=== Фрагмент текста ===
Загипнотизированный этим образом ее смерти, я задумался о ее рождении, точнее, о ее втором рождении, о ее перерождении после XVII и XVIII веков, в течение которых, после исчезновения книги, школы и администрации, чешский язык (некогда великий язык Яна Гуса и Яна Алсоса Коменского) влачил жалкое существование рядом с немецким в качестве местного наречия; я начал размышлять о чешских писателях и художниках XIX века, которые за потрясающе короткое время сумели пробудить спящую нацию; я подумал о Бедржихе Сметане, который даже не умел правильно писать по-чешски, вел свои личные дневники на немецком и тем не менее был самой символической фигурой нации. Ситуация уникальная: чехи, все двуязычные, имели в ту пору возможность выбора: рождаться или не рождаться, быть или не быть. Один из них, Губерт Гордон Шауэр, осмелился окончательно сформулировать сущность этого процесса: «Не будем ли мы более полезны человечеству, если присоединим свою духовную энергию к культуре какой-нибудь великой нации, которая находится на гораздо более высоком уроКше, чем зарождающаяся чешская культура?» И тем не менее в конце концов они предпочли свою «зарождающуюся культуру» зрелой немецкой культуре.
Я попытался их понять. В чем заключается магия искушения патриотизмом? Может, это чары путешествия в неизведанное? Ностальгия по давно минувшему? Благородное великодушие отдать предпочтение слабому перед сильным? Или же удовольствие принадлежать к компании друзей, жаждущих создать новый мир ex nihilo? [27] Создать не только стихотворение, театр, политическую партию, а целую нацию, даже с наполовину исчезнувшим языком? Будучи отделен от той эпохи лишь тремя-четырьмя поколениями, я был удивлен собственной неспособностью почувствовать себя в шкуре своих предков, воссоздать в воображении конкретную ситуацию, в которой им довелось жить.

=== Исходные данные ===
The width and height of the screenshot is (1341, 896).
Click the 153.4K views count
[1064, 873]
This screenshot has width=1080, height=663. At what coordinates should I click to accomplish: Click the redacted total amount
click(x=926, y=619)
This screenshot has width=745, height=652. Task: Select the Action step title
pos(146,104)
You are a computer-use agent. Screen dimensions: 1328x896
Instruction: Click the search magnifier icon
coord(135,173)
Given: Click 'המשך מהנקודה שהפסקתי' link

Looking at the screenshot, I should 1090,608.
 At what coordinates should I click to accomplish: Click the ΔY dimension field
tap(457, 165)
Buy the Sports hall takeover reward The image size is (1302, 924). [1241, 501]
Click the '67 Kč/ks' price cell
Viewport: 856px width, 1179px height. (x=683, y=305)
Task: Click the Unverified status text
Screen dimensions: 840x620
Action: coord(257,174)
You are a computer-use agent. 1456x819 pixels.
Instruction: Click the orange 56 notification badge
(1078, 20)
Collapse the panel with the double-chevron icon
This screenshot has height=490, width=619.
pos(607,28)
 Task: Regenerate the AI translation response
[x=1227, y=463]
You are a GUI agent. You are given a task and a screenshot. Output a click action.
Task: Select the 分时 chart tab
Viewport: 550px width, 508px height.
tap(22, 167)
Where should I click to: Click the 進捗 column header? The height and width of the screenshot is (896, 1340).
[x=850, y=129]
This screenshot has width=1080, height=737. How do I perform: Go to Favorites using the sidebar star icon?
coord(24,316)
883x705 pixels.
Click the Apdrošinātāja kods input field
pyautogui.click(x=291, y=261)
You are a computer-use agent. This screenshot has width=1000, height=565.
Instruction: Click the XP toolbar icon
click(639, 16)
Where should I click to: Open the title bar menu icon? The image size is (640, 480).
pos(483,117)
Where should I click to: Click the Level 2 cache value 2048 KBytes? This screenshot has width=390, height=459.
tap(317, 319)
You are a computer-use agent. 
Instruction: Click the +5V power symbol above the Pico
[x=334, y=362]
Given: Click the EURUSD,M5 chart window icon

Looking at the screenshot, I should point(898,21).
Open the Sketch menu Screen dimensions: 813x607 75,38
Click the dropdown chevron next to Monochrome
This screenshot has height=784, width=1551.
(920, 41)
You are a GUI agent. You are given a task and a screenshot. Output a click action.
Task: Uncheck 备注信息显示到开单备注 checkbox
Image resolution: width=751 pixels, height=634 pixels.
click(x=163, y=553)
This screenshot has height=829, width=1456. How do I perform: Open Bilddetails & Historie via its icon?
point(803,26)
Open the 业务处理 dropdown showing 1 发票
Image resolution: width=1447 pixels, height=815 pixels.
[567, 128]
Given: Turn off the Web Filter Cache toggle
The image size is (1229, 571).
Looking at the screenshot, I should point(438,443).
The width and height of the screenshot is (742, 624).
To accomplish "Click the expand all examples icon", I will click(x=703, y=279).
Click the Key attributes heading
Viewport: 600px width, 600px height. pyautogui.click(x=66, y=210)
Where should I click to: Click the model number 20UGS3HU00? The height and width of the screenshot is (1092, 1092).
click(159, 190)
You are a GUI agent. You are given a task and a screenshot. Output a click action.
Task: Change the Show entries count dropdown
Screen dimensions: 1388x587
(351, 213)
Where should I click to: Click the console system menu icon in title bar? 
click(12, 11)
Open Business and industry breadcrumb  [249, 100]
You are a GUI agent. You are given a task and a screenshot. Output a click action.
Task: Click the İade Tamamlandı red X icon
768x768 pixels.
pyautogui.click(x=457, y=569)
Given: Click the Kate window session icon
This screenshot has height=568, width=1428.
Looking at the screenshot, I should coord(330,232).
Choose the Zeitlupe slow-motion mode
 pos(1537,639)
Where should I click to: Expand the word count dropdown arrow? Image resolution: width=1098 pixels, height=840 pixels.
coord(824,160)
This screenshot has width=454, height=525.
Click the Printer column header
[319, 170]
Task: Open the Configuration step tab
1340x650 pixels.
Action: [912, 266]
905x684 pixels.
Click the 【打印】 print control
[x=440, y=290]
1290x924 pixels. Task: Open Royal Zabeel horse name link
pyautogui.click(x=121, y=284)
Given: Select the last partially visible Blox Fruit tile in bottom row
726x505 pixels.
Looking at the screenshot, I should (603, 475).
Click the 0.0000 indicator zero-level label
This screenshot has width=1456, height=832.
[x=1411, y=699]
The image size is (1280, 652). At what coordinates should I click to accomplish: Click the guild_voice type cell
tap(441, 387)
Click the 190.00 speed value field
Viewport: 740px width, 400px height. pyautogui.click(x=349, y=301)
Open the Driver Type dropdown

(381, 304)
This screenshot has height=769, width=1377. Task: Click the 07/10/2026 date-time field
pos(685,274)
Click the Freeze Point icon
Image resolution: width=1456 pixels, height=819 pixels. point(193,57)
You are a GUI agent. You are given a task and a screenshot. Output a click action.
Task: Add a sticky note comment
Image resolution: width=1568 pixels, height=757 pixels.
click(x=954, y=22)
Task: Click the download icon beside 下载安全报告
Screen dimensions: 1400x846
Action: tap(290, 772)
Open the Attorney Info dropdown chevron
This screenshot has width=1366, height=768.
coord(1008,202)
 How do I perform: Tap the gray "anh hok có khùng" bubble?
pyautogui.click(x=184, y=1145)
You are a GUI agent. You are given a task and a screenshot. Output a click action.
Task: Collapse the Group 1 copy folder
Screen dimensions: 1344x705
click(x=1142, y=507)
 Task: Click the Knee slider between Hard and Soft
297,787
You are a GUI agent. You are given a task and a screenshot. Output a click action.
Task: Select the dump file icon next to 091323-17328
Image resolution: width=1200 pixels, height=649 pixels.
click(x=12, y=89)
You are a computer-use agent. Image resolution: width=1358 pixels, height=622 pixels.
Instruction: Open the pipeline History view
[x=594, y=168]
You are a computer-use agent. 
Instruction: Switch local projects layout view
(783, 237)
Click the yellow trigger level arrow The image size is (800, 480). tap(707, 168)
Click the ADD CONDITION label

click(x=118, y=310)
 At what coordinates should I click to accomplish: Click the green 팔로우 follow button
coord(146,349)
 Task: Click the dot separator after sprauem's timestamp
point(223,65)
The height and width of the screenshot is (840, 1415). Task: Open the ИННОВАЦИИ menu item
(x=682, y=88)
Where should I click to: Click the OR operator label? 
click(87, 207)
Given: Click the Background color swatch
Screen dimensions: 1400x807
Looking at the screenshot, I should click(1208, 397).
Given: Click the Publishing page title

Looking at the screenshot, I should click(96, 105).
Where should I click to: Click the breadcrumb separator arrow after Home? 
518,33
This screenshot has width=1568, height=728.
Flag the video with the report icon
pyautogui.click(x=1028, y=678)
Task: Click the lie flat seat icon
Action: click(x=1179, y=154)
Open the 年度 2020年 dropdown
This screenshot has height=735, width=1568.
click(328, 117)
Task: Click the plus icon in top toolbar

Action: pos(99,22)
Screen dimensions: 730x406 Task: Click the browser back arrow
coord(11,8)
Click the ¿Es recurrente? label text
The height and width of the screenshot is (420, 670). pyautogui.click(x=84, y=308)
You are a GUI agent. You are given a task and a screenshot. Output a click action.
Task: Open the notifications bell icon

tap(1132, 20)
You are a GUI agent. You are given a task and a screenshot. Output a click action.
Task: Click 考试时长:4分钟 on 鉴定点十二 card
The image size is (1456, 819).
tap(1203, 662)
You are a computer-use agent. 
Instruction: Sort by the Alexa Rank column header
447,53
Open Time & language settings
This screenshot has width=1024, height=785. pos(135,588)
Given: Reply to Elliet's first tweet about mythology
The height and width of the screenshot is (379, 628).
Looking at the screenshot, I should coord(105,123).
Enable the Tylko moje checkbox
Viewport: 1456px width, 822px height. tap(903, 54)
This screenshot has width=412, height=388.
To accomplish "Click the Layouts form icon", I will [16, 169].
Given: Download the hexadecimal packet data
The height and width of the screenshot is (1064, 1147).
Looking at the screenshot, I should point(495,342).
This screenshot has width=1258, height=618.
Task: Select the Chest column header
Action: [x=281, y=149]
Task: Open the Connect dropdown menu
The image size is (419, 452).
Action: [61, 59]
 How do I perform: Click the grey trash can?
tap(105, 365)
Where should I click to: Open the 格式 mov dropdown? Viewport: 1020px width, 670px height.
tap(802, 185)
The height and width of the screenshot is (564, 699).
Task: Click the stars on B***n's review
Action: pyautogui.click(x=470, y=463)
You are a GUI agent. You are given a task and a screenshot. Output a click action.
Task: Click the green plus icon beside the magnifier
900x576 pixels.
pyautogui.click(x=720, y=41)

=== Задание ===
Напишите, что следует за последним предложением фрагмента о возрождении чешского языка и нации. Приведенный список никак не связан с фрагментом.

=== Ответ ===
По улицам разгуливали русские солдаты; я приходил в ужас при мысли о том, что разрушительная сила собирается помешать нам быть теми, кто мы есть, и в то же самое время я в полном изумлении осознавал, что не знаю, как и почему мы стали тем, кем стали; я даже не был уверен, что, живи я век назад, предпочел бы быть чехом. Не то чтобы мне недоставало исторических знаний. Мне необходимо было другое знание, то, которое, как сказал бы Флобер, проникает в «душу» исторической ситуации, которое охватывает ее человеческое содержание. Возможно, какой-нибудь роман, великий роман, мог бы объяснить мне, как чехи тех времен пришли к своему решению. Однако такой роман написан не был. Бывают случаи, когда отсутствие великого романа непоправимо.
Через несколько месяцев после того, как я навсегда покинул свою похищенную страну, я оказался на Мартинике. Возможно, мне на какое-то время хотелось забыть свое положение эмигранта. Но это было невозможно: при всей моей сверхчувствительности к судьбе маленьких стран здесь все напоминало мою Богемию; тем более что встреча с Мартиникой произошла в тот момент, когда ее культура находилась в страстных поисках собственной идентичности.
Что знал я тогда об этом острове? Ничего. Кроме имени Эме Сезэра, чьи стихи я сразу же после войны прочел в возрасте семнадцати лет в переводе в одном из чешских авангардистских журналов. Мартиника была для меня островом Эме Сезэра. И в самом деле, именно такой она передо мной и предстала, когда я ступил на ее землю. Сезэр был в ту пору мэром Фор-де-Франс. Каждый день возле мэрии я видел толпы, которые ожидали его, чтобы поговорить, довериться ему, спросить совета. Мне больше никогда не доведется увидеть столь близкого и сердечного контакта между народом и тем, кто его представляет.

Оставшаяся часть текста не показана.